- About this task -
I'd like the entries repeated exactly, without their pictures.

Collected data
=== Begin Enclosure ===

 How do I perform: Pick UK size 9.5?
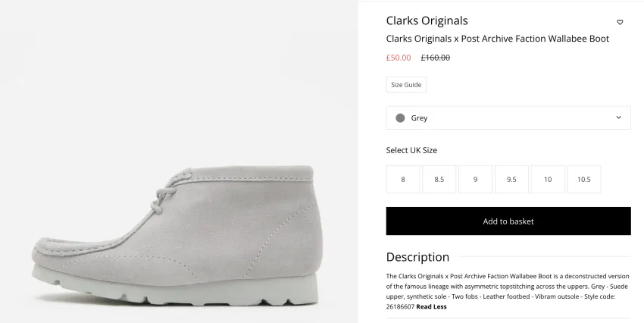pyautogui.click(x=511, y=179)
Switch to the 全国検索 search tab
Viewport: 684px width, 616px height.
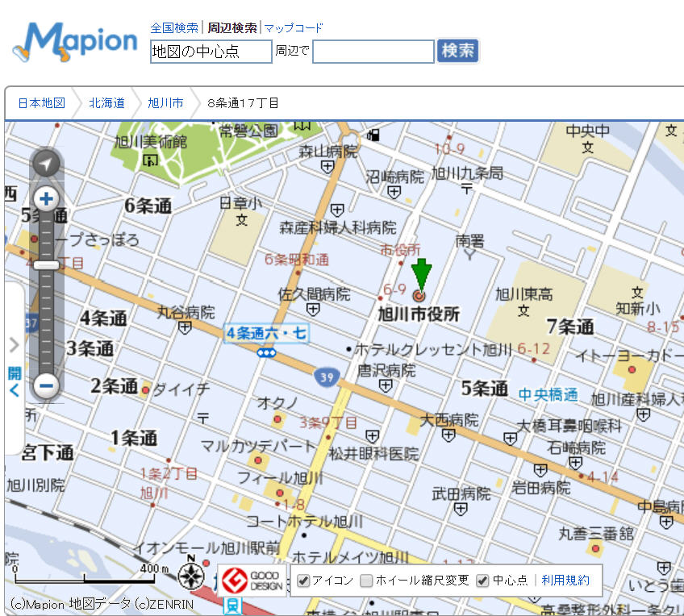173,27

=== End Enclosure ===

- Exercise result -
 How do I perform: Pick UK size 9.5?
pyautogui.click(x=511, y=179)
Switch to the 全国検索 search tab
Viewport: 684px width, 616px height.
173,27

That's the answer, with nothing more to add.